** Listed records follows **
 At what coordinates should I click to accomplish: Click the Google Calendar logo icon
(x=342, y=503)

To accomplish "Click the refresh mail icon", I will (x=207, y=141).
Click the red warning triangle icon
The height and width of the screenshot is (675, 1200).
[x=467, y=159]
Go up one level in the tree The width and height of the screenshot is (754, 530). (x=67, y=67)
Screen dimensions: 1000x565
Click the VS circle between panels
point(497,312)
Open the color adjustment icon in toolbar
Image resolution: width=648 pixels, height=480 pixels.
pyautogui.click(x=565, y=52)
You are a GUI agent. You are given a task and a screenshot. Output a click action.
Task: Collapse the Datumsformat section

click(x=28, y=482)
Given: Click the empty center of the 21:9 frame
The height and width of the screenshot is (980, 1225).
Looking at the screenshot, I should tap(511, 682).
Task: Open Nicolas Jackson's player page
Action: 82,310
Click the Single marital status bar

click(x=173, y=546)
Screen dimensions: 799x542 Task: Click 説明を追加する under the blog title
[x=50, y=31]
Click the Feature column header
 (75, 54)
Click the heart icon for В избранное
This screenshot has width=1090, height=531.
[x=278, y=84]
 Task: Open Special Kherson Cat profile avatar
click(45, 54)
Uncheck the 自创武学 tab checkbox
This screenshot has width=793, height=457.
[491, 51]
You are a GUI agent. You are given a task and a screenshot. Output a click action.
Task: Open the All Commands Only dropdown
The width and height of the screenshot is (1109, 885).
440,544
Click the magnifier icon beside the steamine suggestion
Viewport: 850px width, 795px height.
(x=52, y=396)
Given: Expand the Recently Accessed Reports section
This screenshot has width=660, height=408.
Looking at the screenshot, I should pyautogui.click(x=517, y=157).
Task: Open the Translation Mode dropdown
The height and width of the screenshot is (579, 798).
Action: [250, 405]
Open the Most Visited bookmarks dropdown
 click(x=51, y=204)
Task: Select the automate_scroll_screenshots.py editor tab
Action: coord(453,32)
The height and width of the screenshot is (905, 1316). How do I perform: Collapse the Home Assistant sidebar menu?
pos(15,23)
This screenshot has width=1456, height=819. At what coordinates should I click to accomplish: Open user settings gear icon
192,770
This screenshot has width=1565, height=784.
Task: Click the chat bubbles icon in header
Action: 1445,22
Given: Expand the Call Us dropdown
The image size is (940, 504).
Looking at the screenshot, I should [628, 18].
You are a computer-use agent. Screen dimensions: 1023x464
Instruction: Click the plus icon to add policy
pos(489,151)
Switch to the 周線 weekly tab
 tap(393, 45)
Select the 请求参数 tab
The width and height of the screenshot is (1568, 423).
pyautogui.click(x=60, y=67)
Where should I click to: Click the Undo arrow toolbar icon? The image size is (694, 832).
** End of Listed records **
Problem details:
The line containing "Instruction: Click the" and all lines after it, through the end of the entries above, are to be returned exactly and alone.

Reply to the exercise:
Instruction: Click the plus icon to add policy
pos(489,151)
Switch to the 周線 weekly tab
 tap(393, 45)
Select the 请求参数 tab
The width and height of the screenshot is (1568, 423).
pyautogui.click(x=60, y=67)
Where should I click to: Click the Undo arrow toolbar icon? The image size is (694, 832).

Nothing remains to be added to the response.